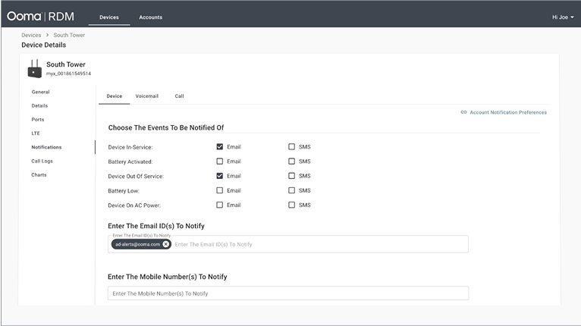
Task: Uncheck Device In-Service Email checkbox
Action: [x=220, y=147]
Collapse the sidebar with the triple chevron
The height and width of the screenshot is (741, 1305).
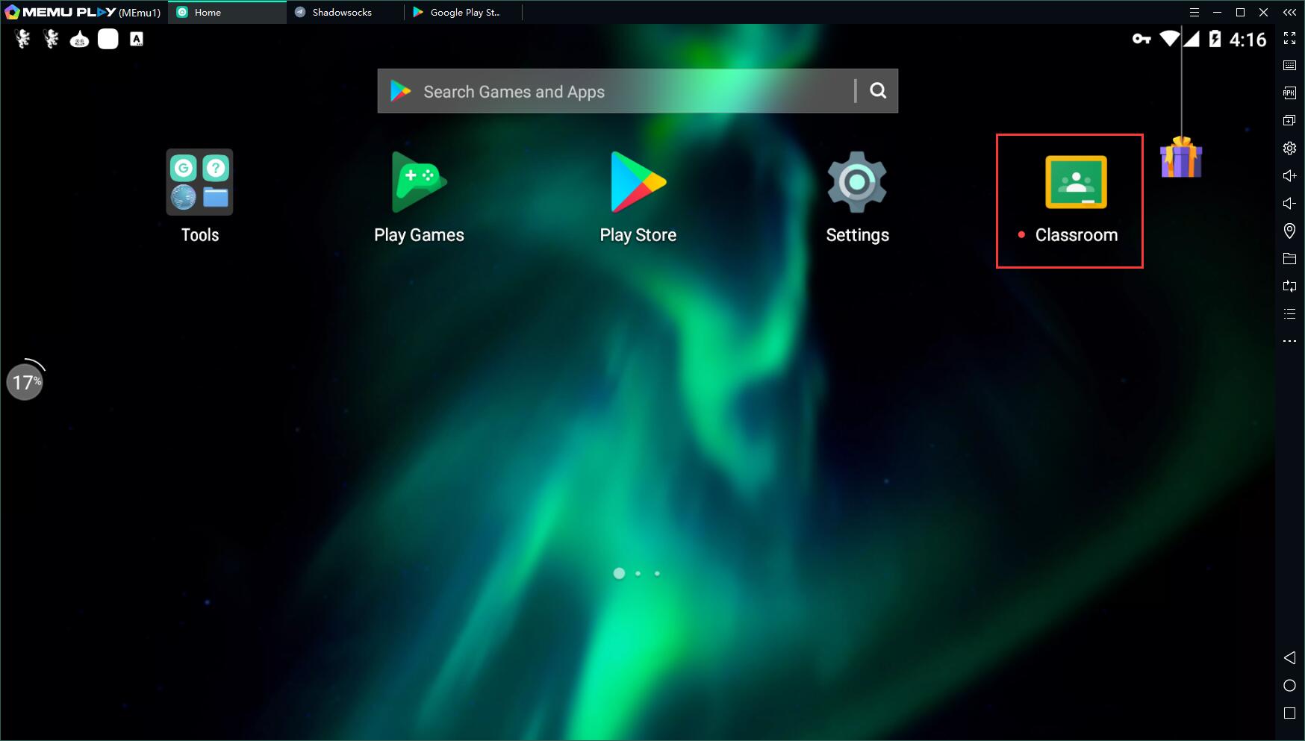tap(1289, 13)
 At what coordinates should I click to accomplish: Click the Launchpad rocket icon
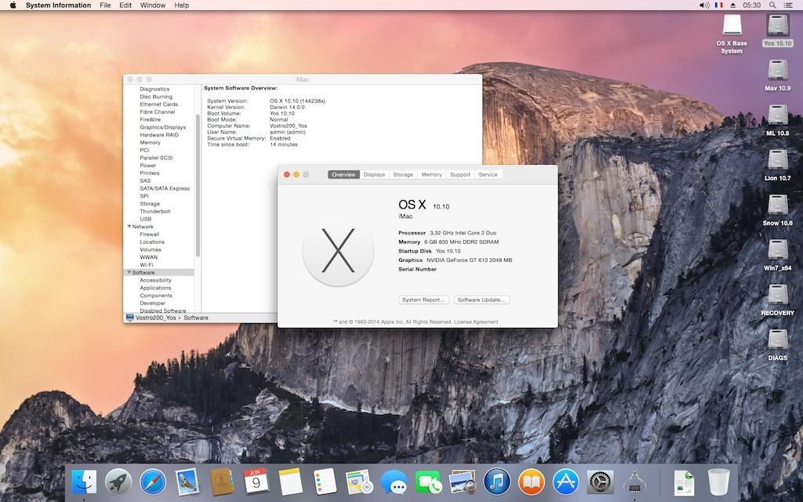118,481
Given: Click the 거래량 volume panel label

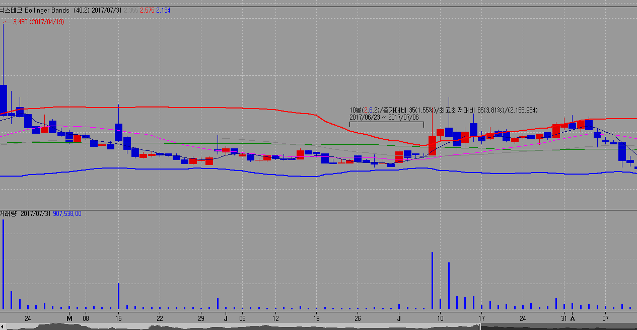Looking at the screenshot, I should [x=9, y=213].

---

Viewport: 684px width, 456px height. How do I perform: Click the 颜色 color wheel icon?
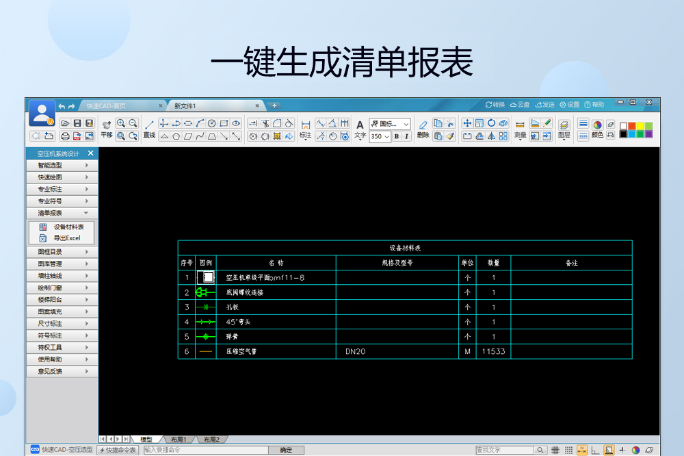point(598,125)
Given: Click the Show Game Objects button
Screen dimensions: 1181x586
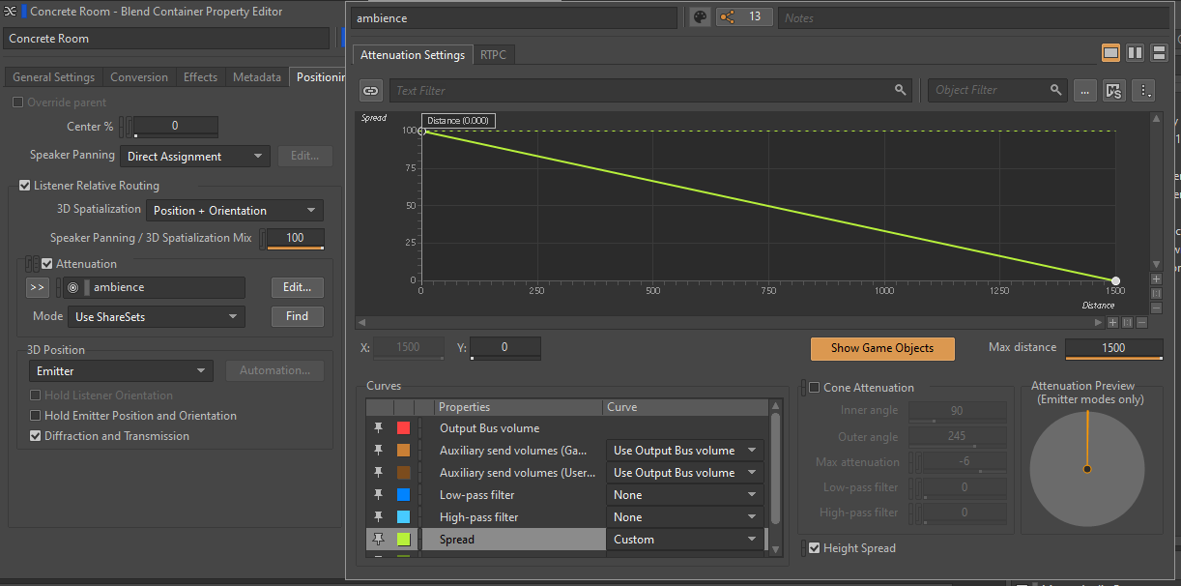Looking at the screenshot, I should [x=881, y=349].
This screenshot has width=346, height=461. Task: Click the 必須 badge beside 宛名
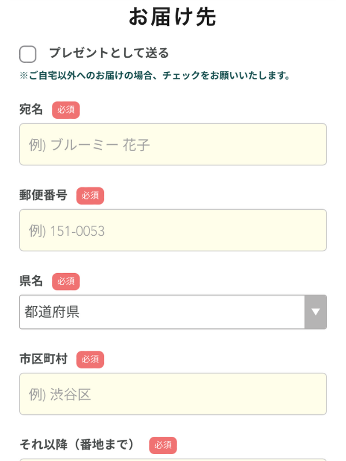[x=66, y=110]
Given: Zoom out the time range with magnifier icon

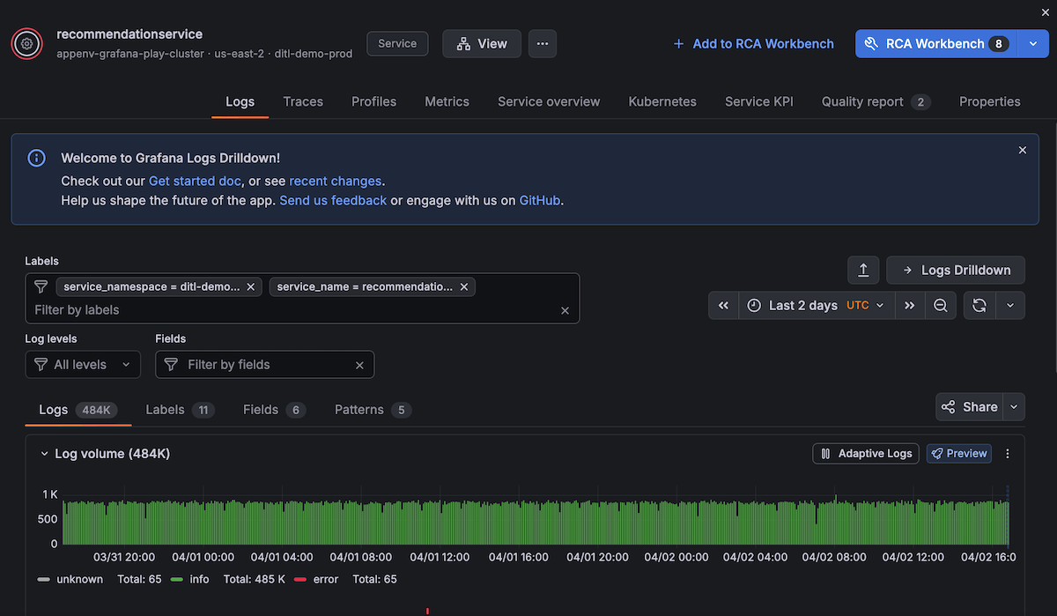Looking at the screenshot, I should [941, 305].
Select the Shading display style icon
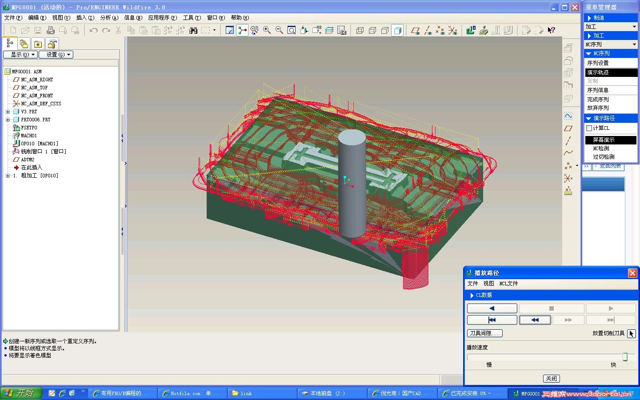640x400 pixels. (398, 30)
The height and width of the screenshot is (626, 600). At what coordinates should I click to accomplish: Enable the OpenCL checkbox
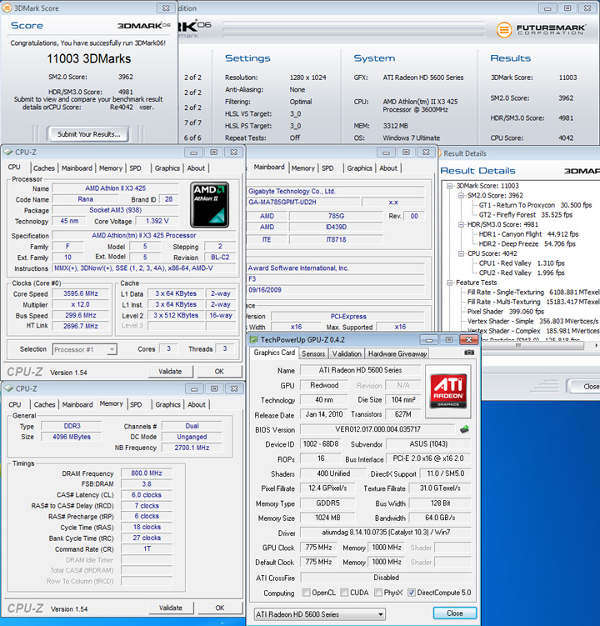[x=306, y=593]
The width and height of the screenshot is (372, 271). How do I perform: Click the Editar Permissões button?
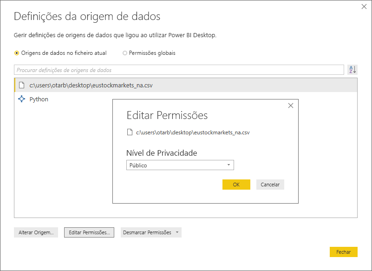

---

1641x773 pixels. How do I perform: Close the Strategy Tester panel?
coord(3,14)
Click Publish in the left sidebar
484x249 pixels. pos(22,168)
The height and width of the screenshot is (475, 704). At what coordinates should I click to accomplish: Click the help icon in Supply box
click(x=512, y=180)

Goal of the exercise:
Take the lines above starting at the one containing "Given: Zoom out" and ending at the one containing "The width and", and print them again exactly, without pictures.

The completed task:
Given: Zoom out the time range with magnifier icon

Looking at the screenshot, I should [941, 305].
Select the Shading display style icon
640x400 pixels. (398, 30)
The height and width of the screenshot is (626, 600). At what coordinates should I click to accomplish: Enable the OpenCL checkbox
[x=306, y=593]
The width and height of the screenshot is (372, 271). How do I perform: Click the Editar Permissões button?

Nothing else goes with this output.